An ironworks or iron works is an industrial plant where iron is smelted and where heavy iron and steel products are made. The term is both singular and plural, i.e. the singular of ironworks is ironworks.

Ironworks succeeded bloomeries when blast furnaces replaced former methods. An integrated ironworks in the 19th century usually included one or more blast furnaces and a number of puddling furnaces or a foundry with or without other kinds of ironworks. After the invention of the Bessemer process, converters became widespread, and the appellation steelworks replaced ironworks.

The processes carried at ironworks are usually described as ferrous metallurgy, but the term siderurgy is also occasionally used.  This is derived from the Greek words sideros - iron and  ergon or ergos - work.  This is an unusual term in English, and it is best regarded as an anglicisation of a term used in French, Spanish, and other Romance languages.
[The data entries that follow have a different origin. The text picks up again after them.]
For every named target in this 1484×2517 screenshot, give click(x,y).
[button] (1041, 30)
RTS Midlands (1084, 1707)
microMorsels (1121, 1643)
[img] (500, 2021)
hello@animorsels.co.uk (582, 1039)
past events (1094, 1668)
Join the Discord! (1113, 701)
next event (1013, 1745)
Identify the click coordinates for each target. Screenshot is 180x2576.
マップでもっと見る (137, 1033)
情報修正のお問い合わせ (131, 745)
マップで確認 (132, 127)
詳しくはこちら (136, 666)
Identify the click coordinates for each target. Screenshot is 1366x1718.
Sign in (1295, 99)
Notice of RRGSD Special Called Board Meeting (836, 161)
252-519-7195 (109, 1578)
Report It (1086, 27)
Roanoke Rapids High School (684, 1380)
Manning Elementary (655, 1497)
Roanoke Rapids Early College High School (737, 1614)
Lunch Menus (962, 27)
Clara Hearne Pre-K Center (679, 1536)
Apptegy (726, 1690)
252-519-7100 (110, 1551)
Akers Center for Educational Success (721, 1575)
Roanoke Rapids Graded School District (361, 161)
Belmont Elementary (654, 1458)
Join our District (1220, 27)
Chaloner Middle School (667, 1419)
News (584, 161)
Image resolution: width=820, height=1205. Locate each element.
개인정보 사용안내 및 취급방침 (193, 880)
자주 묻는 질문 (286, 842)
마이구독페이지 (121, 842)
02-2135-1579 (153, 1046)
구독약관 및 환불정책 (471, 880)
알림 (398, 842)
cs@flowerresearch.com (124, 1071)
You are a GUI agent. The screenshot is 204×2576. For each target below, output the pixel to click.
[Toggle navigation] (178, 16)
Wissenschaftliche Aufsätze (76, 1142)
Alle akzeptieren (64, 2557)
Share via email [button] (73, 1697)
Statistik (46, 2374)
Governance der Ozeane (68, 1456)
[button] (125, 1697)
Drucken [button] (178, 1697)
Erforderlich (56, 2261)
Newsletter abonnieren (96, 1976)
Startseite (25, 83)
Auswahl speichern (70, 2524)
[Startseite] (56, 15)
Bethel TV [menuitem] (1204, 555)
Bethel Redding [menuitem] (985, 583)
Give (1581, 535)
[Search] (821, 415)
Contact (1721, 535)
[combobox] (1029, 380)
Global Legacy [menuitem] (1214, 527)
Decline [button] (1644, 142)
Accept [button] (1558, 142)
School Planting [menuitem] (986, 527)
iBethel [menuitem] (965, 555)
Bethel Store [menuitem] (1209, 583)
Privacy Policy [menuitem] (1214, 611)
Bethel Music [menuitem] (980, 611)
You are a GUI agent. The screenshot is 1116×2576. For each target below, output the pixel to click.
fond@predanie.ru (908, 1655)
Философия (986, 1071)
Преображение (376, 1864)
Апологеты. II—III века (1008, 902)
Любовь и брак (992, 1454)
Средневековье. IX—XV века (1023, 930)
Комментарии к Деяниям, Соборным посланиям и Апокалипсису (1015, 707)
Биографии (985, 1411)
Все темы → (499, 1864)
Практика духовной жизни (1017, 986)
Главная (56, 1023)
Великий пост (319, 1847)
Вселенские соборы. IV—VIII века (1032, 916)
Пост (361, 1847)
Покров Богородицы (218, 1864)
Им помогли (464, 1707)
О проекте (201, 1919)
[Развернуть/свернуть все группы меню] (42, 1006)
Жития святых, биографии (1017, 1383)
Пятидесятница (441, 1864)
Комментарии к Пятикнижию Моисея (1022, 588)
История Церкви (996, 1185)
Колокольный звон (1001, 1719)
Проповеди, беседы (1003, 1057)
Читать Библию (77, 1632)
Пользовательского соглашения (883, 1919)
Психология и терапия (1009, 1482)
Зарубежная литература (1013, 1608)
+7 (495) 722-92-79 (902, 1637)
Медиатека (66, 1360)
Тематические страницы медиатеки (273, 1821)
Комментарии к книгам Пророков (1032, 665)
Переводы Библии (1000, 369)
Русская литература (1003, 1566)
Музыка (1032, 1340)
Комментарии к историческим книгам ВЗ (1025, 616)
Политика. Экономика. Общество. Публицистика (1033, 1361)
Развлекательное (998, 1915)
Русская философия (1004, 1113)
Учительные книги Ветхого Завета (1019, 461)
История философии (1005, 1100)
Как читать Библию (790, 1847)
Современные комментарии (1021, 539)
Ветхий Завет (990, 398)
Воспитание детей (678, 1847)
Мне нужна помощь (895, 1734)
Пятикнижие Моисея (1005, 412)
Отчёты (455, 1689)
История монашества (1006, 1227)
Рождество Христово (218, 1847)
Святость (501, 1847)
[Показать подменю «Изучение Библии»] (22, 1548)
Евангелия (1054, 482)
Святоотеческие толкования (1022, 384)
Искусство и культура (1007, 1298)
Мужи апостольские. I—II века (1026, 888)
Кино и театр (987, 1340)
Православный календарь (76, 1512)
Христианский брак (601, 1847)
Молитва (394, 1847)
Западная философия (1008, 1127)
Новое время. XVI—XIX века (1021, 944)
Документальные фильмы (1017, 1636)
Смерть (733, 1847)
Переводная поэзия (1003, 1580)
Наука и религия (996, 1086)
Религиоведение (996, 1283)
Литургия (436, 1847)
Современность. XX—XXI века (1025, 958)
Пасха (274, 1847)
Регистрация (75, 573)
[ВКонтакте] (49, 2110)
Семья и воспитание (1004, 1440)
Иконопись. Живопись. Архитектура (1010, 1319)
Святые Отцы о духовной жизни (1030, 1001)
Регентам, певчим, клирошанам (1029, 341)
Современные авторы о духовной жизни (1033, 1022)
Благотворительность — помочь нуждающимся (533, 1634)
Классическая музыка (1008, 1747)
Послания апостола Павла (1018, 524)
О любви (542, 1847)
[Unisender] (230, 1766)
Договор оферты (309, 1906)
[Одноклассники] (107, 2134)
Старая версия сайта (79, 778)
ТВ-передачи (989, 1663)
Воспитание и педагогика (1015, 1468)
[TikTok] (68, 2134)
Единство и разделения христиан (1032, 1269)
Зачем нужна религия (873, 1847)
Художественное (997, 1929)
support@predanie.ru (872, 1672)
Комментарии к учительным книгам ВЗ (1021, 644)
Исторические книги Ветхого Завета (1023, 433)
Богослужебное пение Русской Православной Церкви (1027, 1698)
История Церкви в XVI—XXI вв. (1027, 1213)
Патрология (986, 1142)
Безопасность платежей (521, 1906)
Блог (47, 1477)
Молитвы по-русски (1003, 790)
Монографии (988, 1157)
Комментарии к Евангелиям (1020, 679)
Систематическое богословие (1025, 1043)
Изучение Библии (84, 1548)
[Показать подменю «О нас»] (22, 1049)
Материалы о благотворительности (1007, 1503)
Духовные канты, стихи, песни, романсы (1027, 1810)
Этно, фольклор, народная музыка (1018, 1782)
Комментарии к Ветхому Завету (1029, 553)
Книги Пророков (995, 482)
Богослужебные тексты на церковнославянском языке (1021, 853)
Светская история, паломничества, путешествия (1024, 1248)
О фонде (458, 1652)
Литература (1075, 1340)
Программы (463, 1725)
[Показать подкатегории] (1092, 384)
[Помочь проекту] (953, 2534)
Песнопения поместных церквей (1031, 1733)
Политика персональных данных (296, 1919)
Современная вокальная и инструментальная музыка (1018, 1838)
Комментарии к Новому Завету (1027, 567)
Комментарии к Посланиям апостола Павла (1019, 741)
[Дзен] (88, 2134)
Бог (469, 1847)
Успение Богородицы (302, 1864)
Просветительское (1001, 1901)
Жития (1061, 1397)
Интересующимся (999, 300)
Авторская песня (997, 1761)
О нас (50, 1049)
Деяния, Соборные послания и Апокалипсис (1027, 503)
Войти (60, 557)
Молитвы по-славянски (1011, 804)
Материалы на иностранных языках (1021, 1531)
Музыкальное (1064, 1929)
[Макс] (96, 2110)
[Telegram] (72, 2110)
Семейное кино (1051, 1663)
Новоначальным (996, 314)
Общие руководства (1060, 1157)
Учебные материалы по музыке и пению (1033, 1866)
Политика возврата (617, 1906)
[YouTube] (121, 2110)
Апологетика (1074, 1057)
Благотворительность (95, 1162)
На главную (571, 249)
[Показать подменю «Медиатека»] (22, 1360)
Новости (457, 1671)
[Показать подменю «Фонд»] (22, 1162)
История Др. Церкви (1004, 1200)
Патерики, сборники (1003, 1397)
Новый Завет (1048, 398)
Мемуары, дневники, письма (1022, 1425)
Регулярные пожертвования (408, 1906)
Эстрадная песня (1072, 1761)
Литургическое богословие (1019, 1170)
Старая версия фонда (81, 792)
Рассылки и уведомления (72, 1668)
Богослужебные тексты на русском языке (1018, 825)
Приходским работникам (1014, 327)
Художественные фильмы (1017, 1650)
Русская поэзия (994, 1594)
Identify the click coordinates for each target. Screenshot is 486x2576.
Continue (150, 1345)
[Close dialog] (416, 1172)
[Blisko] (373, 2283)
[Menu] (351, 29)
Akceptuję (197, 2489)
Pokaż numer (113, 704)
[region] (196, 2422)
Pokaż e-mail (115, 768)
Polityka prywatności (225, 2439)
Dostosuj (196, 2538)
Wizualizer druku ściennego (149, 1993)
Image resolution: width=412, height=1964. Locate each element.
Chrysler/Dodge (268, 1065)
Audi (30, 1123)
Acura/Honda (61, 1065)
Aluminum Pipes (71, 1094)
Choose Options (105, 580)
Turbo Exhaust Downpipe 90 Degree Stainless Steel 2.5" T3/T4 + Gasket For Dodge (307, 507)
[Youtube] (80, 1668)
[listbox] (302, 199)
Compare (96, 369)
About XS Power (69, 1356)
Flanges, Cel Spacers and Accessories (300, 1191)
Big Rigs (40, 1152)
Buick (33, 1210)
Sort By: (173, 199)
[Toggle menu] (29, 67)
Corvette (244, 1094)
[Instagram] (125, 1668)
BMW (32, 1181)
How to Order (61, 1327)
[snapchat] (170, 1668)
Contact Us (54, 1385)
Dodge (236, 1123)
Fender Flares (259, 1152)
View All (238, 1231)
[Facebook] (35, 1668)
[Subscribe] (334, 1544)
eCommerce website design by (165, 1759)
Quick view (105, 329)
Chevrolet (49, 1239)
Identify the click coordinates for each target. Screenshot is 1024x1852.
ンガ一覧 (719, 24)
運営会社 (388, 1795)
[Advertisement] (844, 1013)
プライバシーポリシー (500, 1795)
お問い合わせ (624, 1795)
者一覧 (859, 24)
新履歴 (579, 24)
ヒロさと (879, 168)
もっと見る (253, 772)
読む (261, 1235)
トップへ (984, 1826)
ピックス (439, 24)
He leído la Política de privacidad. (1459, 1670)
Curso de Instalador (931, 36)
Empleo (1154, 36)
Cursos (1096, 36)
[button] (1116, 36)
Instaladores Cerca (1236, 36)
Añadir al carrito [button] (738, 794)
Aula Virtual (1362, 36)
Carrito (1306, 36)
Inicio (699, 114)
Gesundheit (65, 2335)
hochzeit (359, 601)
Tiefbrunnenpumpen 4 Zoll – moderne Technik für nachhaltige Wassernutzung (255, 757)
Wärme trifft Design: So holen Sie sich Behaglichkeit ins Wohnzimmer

Historically, it is common that a community was built around the ironworks where the people living there was dependent on the ironworks to provide jobs and housing.  As the ironworks closed down (or was industrialised) these villages quite often went into decline and experienced negative economic growth.

Varieties of ironworks

Primary ironmaking

Ironworks is used as an omnibus term covering works undertaking one or more iron-producing processes. Such processes or species of ironworks where they were undertaken include the following:

Blast furnaces — which made pig iron (or sometimes finished cast iron goods) from iron ore; 
Bloomeries — where bar iron was produced from iron ore by direct reduction;
 Electrolytic smelting — Employs a chromium/iron anode that can survive a  to produce decarbonized iron and 2/3 of a ton of industrial-quality oxygen per ton of iron. A thin film of metal oxide forms on the anode in the intense heat. The oxide forms a protective layer that prevents excess consumption of the base metal.
Finery forges — which fined pig iron to produce bar iron, using charcoal as fuel in a finery (hearth) and coal or charcoal in a chafery (hearth);
Foundries — where pig iron was remelted in an air furnace or in a foundry cupola to produce cast iron goods;
Potting and stamping forges with melting fineries using the first process in which bar iron was made from pig iron with mineral coal or coke, without the use of charcoal; 
Puddling furnaces — a later process for the same purpose, again with coke as fuel.  It was usually necessary for there to be a preliminary refining process in a coke refinery (also called running out furnace).  After puddling, the puddled ball needed shingling and then to be drawn out into bar iron in a rolling mill.

Modern steelmaking

From the 1850s, pig iron might be partly decarburised to produce mild steel using one of the following:

 The Bessemer process in a Bessemer converter, improved by the Gilchrist–Thomas process;
 The Siemens-Martin process in an Open hearth furnace;
 Electric arc furnace, introduced in 1907;
 Basic oxygen steelmaking, introduced in 1952.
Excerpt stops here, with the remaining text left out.